|
1. Disciplina comunitaria
Regolamento n. 186/1993 del 29 giugno 1993 "Regolamento Eco-Audit" (in G. U. C.E, L. 168, 10 ottobre 1993)
Il Consiglio ha adottato il regolamento sull'adesione delle imprese del settore industriale ad un sistema comunitario di gestione e di audit ambientale a seguito dell'accordo raggiunto nella sessione del Consiglio "ambiente" del 22-23/3/ 1993.
Dopo l'adozione, nel marzo 1982, del regolamento che istituisce un sistema comunitario di assegnazione di un marchio di qualità ecologica, il regolamento in oggetto costituisce il secondo esempio di schemi volontari e di strumenti di mercato che dovrebbero servire ad ampliare la gamma di misure complementari alla legislazione nel settore dell'ambiente.
Il regolamento in oggetto ha, quale obiettivo, la promozione delle attività industriali che rispettano l'ambiente.
I punti principali del regolamento riguardano:
- a) Il sistema di ecogestione e audit e i suoi obiettivi: è istituito un sistema comunitario, denominato "sistema comunitario di ecogestione e audit" o "sistema" al quale possono aderire volontariamente le imprese che svolgono attività industriali con l'obiettivo di promuovere costanti miglioramenti della efficienza ambientale delle attività industriali.
- b) Partecipazione al sistema: il sistema è aperto alle imprese che gestiscono uno o più siti in cui si svolge un'attività industriale. Affinché il sito sia registrato nel sistema, l'impresa deve adottare una politica aziendale che includa impegni finalizzati ad un ragionevole costante miglioramento dell'efficienza ambientale, in vista della riduzione delle incidenze ambientali a livelli che non oltrepassano quelli che corrispondono all'applicazione economicamente praticabile della migliore tecnologia disponibile.

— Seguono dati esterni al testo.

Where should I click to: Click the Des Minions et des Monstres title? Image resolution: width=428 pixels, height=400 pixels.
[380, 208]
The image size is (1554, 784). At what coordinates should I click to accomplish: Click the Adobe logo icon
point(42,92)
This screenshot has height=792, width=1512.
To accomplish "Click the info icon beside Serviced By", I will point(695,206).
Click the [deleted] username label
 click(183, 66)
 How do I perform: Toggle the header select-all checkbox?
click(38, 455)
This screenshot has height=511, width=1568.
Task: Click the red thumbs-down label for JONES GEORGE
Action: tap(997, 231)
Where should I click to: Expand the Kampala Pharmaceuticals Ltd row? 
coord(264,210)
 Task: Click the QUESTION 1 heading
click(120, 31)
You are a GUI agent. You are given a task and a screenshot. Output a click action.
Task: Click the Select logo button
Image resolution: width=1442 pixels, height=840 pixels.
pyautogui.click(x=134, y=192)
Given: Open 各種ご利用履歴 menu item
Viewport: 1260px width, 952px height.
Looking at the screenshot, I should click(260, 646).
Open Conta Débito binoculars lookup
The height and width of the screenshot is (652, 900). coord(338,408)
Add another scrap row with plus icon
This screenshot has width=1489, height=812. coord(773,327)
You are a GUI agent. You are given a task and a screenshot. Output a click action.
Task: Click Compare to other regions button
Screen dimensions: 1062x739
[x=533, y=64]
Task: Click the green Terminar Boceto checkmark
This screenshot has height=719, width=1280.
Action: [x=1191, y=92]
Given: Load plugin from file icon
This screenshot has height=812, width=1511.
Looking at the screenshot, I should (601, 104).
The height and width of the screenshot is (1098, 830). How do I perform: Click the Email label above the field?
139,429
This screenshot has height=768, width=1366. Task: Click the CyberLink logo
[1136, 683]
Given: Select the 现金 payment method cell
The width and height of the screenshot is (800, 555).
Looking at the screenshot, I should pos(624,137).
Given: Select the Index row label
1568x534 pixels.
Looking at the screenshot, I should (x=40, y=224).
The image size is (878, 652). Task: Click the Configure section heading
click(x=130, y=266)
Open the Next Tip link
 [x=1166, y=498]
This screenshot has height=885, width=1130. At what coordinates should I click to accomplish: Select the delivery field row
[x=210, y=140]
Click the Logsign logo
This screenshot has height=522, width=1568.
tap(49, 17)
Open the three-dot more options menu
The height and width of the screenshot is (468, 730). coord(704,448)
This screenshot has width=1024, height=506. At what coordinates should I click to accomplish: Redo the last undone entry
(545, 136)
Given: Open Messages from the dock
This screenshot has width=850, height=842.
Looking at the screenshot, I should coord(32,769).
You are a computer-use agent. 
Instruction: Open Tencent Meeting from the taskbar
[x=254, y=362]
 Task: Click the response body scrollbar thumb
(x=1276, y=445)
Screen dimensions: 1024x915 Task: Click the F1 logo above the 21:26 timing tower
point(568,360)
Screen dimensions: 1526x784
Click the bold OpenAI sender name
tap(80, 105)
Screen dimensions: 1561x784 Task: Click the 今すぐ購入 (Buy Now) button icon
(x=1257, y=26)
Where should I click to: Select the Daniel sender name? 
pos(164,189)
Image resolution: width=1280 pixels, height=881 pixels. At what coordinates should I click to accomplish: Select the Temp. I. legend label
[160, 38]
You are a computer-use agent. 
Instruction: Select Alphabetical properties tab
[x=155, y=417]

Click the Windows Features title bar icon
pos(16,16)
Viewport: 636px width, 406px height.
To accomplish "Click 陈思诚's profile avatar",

- c) Dichiarazione ambientale: per ciascun sito che partecipa al sistema viene redatta una dichiarazione ambientale in seguito all'analisi ambientale iniziale e al completamento di ogni audit o ciclo di audit successivo. La dichiarazione ambientale è concepita per il pubblico ed è redatta in forma concisa e comprensibile.
- d) Accreditamento e controllo dei verificatori ambientali: ciascuno Stato membro istituisce un sistema volto ad accreditare i verificatori ambientali indipendenti e a controllarne le attività. A tal fine è consentito il ricorso alle istituzioni esistenti in materia di accreditamento o agli organismi competenti oppure designare o creare altri organismi con statuto appropriato.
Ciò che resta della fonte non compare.